Magna Plaza sarayın hemen arkasında Dam meydanında yer alan
19. Yüzyıla ait Gotik tarzda gösterişli bir yapıdır. Burası postane olarak inşa
edilmiş ancak şu an alışveriş merkezi olarak kullanılmaktadır.
Red Light District (Kırmızı fener bölgesi)
Kırmızı Fener Bölgesi |
Haritadan bakıldığında
Centraal Station’ın sağ tarafında Oude
Kerk’in güneybatısında özellikle Centraal Station ile Nieuwenmarkt arasında
kalan kısımda yer alan Amsterdam’ın en çok turist çeken yerlerinden birisidir. Dar sokaklarda kırmızı florasan lambalı cam kapıların arkasında minik odalarda bulunan hayat
kadınları kendilerini sergilemektedir. Ancak fotoğraflarını çekmek kesinlikle yasaktır.
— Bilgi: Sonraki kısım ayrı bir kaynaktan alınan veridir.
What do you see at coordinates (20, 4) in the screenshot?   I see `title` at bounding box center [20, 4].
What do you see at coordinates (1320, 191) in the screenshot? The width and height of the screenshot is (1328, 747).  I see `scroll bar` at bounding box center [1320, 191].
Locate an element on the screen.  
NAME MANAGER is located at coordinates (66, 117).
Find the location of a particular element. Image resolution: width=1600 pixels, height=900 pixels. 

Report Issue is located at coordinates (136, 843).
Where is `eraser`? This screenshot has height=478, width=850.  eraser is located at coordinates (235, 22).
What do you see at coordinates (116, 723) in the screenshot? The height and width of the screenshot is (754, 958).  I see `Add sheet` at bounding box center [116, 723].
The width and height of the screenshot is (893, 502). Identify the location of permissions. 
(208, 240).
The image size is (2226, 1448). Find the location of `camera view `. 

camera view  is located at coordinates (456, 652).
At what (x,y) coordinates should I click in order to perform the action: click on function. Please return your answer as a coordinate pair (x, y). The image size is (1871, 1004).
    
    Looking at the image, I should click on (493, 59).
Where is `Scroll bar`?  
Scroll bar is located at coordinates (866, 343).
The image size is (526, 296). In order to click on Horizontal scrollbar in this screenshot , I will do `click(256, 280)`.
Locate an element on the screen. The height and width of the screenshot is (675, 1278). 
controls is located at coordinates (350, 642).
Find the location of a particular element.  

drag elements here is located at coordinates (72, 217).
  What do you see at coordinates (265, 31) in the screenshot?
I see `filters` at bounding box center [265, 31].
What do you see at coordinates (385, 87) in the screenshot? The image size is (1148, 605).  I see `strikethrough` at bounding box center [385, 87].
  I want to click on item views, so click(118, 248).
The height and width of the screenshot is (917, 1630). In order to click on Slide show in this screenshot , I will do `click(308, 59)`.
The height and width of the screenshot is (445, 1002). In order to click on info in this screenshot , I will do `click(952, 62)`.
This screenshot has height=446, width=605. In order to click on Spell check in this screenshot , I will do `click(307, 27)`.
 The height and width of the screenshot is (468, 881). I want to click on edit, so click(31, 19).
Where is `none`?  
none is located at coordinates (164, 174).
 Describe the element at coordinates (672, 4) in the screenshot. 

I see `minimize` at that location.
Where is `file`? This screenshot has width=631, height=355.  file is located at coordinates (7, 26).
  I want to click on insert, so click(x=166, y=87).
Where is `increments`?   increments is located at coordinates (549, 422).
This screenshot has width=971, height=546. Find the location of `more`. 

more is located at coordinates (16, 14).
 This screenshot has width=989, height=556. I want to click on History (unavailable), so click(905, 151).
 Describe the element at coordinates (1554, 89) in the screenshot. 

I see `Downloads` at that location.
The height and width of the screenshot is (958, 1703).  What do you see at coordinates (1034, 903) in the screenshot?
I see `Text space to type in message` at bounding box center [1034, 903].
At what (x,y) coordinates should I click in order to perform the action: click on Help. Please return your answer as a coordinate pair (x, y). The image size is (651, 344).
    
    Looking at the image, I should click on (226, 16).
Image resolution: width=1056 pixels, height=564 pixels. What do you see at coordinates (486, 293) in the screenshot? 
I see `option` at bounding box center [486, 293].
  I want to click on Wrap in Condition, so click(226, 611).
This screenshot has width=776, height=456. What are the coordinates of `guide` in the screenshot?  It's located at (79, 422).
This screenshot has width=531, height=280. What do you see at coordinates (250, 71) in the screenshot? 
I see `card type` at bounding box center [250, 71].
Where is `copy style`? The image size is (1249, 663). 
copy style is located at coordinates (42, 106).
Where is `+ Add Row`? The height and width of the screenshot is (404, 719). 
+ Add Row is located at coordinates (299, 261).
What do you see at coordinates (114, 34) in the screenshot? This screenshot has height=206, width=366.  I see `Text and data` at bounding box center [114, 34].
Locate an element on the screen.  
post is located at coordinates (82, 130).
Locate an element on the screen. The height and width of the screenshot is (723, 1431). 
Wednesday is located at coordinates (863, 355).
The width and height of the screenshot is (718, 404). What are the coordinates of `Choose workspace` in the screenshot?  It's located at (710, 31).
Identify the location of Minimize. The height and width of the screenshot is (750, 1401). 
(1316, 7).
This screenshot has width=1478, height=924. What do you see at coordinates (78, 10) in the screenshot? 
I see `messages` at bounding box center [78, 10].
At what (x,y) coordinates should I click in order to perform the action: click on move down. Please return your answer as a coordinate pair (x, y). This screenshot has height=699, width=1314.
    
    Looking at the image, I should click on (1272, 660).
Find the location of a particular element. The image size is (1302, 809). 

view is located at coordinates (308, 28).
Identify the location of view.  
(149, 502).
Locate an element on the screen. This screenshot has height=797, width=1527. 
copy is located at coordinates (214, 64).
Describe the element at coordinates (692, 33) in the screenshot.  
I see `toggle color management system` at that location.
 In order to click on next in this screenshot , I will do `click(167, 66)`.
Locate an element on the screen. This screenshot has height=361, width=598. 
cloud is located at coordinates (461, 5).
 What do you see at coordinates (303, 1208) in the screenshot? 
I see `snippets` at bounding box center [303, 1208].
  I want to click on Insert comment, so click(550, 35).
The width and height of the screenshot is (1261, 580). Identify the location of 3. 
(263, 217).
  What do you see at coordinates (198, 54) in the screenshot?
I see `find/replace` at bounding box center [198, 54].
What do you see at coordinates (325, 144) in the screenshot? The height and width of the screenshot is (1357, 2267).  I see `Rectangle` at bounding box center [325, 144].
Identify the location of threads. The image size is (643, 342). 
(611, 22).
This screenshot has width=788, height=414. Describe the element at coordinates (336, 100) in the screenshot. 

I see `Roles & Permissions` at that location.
Aksi taktirde çok büyük tepkileriyle karşılaşabilirsiniz. Özellikle hava karardıktan sonra bu bölge canlanmakta ve turistlerin akınına
uğramaktadır.
Coffee Shop'lar
Red light bölgesinde bolca bulunmaktadır.
Bunlardan en çok bilineni The Bulldog’tur. Bu kafelerde ot ve ot içeren ürünler
satılmaktadır. Sokaklar bu kafelerden
gelen koku ile dolmaktadır.
Bu bölgede ayrıca cinsellik içerikli showlar,
tiyatrolar ve dükkanlar yoğunlukla yer almaktadır.
Oude Kerk (Eski Kilise)
Şehrin en eski kilisesidir. Yapılışı
1250’li yıllara kadar dayanır. Şehrin red light bölgesinde gotik yapısıyla
dikkat çekmektedir.
Zuiderkerk (Güney kilise)
17. Yüzyıla ait Protestan kilisesi
olup şehrin Nieuwmarkt bölgesinde yer almaktadır. Bu kilise Protestanlara özel
olarak inşa edilen ilk kilisedir. Kilise Monet’in resmine de konu olmuştur.
Museumplein (Müzeler bölgesi)
Rijksmuseum (Ulusal Sanat Galerisi), Van Gogh Museum ve Stedeljik
Museum’un yer aldığı bir bölgedir. Centraal Station’ın önünden 2 ve 5 no’lu
trenlerle ulaşım mümkün. Rijksmuseum’un arka tarafında 2 metre yüksekliğinde ve
23,5 metre genişliğinde meşhur I amsterdam yazısı yer almaktadır.
Kanal turu
Amsterdam’ı görmek için güzel bir aktivitedir.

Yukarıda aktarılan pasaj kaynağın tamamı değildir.